Fidelidad de Dios
1Entonces, ¿de qué vale ser judío? ¿De qué sirve la circuncisión?
2Hay muchas ventajas. En primer lugar, Dios les encomendó a los judíos su palabra. 3Es cierto que muchos de ellos han sido incrédulos, pero, ¿acaso puede Dios faltar a sus promesas por esa razón? 4¡Por supuesto que no! Aunque el mundo entero sea mentiroso, Dios no lo es. ¿Recuerdan lo que está escrito?: «Serás considerado justo por lo que dices y saldrás victorioso cuando te sometan a juicio».
5Pero si nuestra injusticia hace que se vea con más claridad la justicia de Dios, ¿qué podemos responder a quien dice esto? ¿Diremos que Dios es injusto cuando nos castiga? 6¡Dios nos libre!

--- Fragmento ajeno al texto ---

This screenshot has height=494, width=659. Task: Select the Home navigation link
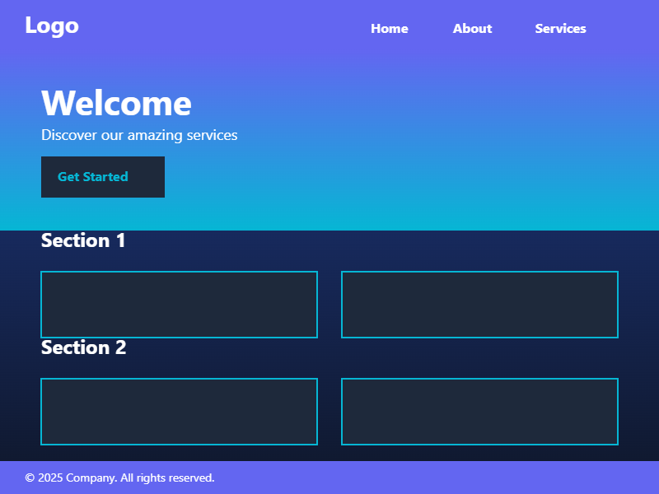click(389, 28)
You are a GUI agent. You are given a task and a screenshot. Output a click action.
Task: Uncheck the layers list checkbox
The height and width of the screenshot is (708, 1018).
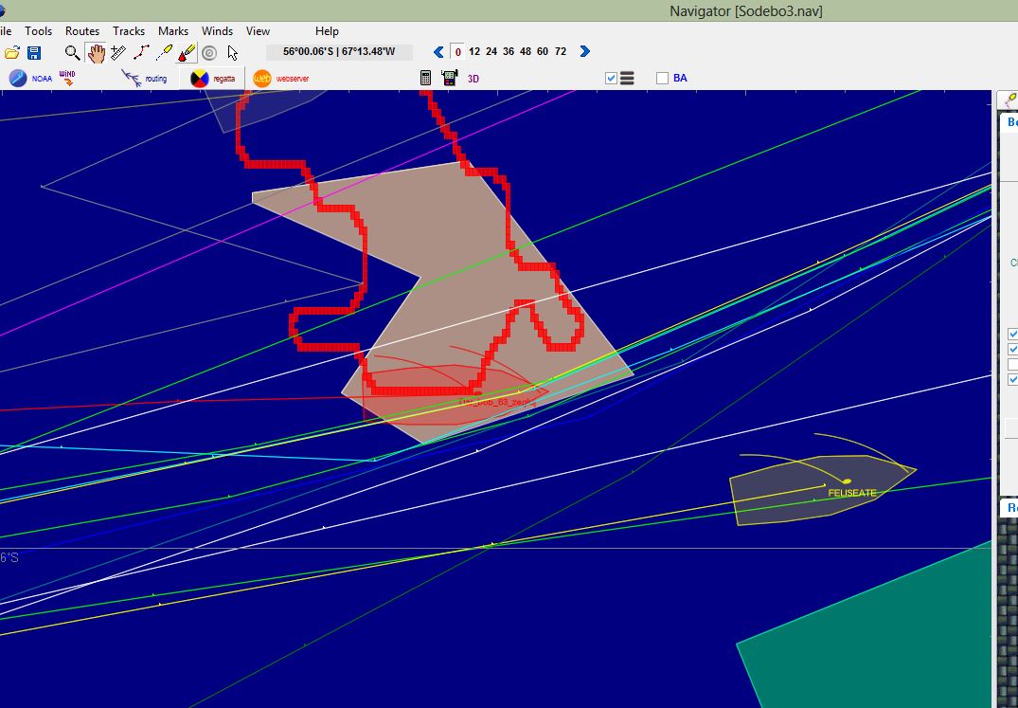pos(611,79)
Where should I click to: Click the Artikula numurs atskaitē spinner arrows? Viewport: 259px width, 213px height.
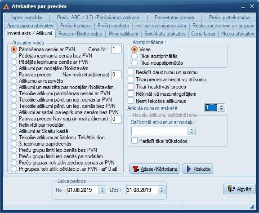pos(221,108)
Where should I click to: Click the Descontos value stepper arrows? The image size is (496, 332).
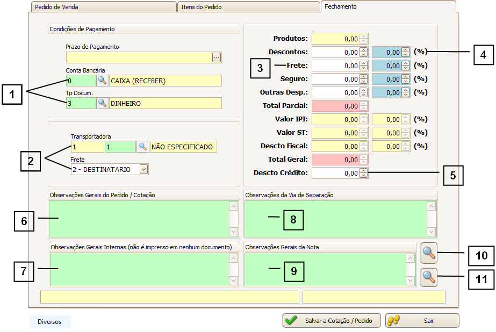coord(364,52)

Si así fuera, ¿cómo podría Dios juzgar al mundo? 7Pero ¿cómo podría juzgarme Dios por ser pecador, si con mi mentira resalta su verdad, para su gloria?
8Si así fuera, podríamos llegar a esta conclusión: «Hagamos el mal para que nos vaya bien». Los que dicen tales cosas tienen bien merecida la condenación. ¡Y hay quién se atreve a decir que esto es lo que yo enseño!